The wildcard character *
you intend to use has a specific meaning as a regular expression, which is how you tell grepl
which values to accept - it means 0 or more repetitions of the preceding character. Also, I believe you want a boolean OR
(|
) operation between the grepl
expressions, since you want any row where one of the columns matches the pattern.
Here's a perhaps simpler solution using tidyverse
, using separate 'row-based filtering' and 'column selection' steps:
library(tidyverse)
dataset <- # small subset of your data, rows 1-4 should match but not 5
tribble(
~GENENAME, ~Tissue1, ~Tissue2, ~Tissue3,
"Gene1", "CellType_AA", "CellType_BB", "CellType_G",
"Gene2", "CellType_AA", "CellType_BB", NA,
"Gene3", "CellType_AA", NA, NA,
"Gene4", "CellType_AA", "CellType_BB", "CellType_G",
"Gene5", NA, NA, "CellType_G"
)
desired_pattern <- "CellType_A" # note that this already implies that any other character can follow, e.g. this will match CellType_AA, CellType_AB, etc.
dataset %>%
select(all_of(c("GENENAME","Tissue1","Tissue2","Tissue3"))) %>% # the column selection
filter(if_any( # this is a tad confusing: return the row if any of the specified columns matches the condition...

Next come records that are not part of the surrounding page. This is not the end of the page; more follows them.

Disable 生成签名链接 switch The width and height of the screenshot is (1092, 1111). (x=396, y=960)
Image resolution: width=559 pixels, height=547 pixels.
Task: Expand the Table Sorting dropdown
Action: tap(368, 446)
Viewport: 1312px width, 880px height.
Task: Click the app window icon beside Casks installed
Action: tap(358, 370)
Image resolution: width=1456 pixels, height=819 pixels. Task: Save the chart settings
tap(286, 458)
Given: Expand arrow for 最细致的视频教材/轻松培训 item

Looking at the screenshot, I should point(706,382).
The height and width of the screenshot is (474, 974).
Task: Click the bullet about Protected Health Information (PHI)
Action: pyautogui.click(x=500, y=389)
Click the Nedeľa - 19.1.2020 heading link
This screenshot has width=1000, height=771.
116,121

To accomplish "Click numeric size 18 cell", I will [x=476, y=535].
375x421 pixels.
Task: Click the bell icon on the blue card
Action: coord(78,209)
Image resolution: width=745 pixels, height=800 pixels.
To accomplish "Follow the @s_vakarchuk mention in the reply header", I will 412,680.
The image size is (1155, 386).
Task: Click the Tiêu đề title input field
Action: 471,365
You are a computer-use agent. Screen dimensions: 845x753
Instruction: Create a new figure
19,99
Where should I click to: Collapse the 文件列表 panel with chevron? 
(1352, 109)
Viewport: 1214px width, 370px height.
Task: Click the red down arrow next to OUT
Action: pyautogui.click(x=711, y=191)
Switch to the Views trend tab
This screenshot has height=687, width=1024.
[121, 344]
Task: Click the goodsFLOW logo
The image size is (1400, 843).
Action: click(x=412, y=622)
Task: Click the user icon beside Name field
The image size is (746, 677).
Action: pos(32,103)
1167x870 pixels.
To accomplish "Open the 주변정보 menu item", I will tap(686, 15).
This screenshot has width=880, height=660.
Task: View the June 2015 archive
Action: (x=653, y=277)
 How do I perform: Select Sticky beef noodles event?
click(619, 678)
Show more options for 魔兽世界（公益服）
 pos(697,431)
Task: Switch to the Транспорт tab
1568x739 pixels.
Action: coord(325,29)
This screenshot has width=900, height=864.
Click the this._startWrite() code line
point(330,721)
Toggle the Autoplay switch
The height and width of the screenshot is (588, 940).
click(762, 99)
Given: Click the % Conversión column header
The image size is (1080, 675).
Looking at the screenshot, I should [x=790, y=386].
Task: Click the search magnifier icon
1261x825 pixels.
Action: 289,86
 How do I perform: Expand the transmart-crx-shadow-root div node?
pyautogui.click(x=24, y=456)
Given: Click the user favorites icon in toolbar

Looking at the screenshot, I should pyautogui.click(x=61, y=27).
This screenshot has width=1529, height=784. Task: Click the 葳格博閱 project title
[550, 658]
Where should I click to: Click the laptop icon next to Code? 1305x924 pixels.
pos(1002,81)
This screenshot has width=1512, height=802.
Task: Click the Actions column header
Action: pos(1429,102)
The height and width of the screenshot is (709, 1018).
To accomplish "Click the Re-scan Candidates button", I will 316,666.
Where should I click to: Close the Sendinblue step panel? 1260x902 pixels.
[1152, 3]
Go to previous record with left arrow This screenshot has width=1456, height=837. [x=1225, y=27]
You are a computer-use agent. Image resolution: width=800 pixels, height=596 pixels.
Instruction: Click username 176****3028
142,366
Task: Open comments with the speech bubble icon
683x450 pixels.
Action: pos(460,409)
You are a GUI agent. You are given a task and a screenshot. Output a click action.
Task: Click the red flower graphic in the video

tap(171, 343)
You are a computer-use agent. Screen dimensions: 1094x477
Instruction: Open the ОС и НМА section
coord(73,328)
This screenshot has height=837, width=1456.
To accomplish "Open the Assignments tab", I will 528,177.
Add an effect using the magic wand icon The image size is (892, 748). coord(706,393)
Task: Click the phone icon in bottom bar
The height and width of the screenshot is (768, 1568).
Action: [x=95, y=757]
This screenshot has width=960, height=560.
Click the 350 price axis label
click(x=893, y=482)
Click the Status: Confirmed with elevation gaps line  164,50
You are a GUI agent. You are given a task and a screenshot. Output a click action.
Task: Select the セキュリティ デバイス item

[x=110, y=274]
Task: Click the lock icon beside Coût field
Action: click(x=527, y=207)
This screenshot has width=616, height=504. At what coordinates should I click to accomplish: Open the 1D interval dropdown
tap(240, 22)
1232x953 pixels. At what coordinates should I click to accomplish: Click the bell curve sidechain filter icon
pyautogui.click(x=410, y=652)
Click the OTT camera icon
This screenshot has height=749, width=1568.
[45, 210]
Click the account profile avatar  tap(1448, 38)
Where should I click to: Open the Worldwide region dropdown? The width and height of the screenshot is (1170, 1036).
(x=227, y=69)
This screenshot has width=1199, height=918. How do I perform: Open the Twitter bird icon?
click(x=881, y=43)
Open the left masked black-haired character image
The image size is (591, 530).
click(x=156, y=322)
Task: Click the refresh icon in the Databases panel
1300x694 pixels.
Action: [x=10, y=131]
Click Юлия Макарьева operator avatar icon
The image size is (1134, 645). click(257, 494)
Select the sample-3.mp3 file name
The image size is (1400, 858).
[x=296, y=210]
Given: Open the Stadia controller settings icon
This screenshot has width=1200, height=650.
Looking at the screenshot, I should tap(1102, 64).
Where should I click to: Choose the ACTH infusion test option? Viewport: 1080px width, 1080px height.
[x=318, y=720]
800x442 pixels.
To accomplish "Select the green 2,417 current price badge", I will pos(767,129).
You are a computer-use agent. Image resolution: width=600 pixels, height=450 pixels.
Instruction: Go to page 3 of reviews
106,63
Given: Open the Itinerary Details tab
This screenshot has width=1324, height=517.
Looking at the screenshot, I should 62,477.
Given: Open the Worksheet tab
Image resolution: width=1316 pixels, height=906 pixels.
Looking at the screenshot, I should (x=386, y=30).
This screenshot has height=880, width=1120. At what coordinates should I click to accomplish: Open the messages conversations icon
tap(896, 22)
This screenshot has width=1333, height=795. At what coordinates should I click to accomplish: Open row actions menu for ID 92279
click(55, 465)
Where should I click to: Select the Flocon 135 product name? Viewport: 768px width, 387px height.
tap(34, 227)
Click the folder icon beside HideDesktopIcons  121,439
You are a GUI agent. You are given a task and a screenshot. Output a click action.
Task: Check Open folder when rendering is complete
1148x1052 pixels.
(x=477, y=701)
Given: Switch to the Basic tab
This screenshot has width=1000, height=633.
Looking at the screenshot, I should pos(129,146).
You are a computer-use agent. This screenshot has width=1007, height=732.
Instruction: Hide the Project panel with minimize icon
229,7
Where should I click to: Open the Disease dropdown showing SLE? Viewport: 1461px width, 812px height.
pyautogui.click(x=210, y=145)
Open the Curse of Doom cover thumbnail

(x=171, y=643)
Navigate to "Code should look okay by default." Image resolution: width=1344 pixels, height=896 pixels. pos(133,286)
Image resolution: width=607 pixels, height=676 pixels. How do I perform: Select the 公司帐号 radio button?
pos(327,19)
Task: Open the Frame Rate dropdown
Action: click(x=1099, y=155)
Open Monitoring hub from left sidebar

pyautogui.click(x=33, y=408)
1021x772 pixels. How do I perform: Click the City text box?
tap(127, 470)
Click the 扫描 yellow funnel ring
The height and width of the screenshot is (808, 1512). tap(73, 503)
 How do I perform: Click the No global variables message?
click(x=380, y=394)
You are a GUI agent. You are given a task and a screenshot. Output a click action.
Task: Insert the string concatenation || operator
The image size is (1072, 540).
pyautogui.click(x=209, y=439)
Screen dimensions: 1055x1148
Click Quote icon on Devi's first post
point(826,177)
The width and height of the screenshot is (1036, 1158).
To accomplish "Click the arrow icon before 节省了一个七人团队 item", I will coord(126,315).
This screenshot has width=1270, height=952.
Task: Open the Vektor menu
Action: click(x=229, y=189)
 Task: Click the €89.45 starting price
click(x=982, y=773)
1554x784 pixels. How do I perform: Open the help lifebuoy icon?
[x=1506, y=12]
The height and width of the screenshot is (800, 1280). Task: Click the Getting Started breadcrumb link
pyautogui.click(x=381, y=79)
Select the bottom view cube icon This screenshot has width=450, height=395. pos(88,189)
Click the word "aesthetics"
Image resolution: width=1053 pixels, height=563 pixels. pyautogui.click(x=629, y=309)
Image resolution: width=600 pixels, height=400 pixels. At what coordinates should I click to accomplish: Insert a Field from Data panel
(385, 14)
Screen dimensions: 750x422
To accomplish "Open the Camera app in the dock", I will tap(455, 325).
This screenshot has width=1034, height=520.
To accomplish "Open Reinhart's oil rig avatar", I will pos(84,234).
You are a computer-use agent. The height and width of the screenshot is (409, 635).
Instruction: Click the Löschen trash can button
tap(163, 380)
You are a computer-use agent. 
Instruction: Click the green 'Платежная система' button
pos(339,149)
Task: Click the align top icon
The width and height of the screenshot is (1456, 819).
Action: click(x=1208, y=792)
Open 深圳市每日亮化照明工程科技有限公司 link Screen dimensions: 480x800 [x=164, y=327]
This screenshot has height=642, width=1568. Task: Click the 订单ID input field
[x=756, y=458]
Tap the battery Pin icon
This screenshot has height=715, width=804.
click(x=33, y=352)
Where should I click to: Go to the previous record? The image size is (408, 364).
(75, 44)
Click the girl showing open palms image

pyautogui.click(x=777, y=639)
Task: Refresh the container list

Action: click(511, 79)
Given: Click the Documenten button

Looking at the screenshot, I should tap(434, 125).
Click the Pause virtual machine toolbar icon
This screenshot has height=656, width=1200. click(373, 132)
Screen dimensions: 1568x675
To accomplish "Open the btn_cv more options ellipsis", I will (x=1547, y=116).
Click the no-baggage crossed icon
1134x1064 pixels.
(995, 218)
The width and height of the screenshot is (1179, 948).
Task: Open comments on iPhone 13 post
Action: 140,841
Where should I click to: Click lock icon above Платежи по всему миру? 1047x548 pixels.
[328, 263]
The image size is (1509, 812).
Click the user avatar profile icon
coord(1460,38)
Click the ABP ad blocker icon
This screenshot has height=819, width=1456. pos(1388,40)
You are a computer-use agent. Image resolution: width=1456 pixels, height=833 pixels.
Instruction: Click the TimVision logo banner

.cols = all_of(c("Tissue1", "Tissue2", "Tissue3")), # specify which columns to check
.fns = ~ stringr::str_detect(.x, pattern = desired_pattern) # specify the condition...str_detect() is basically grepl() under the hood
))
To change to matched cell types beginning with A or B, you could change the pattern accordingly:
desired_pattern <- "" # this will match any cell type that starts with A or B
EDIT:
To find rows that match BOTH CellType_A
in one of the columns and CellType_B
in another, you can do two successive filter steps:
dataset %>%
select(all_of(c("GENENAME","Tissue1","Tissue2","Tissue3"))) %>% # the column selection
filter(if_any( # in this step, keep only rows that contain at least one `CellType_A`
.cols = all_of(c("Tissue1", "Tissue2", "Tissue3")), # specify which columns to check
.fns = ~ stringr::str_detect(.x, pattern = "CellType_A")
)) %>%
filter(if_any( # in this step, keep only rows that contain at least one `CellType_B`
.cols = all_of(c("Tissue1", "Tissue2", "Tissue3")), # specify which columns to check
.fns = ~ stringr::str_detect(.x, pattern = "CellType_B")
))
The order of the two filtering steps above doesn't matter (and you can try swapping them round to convince yourself!)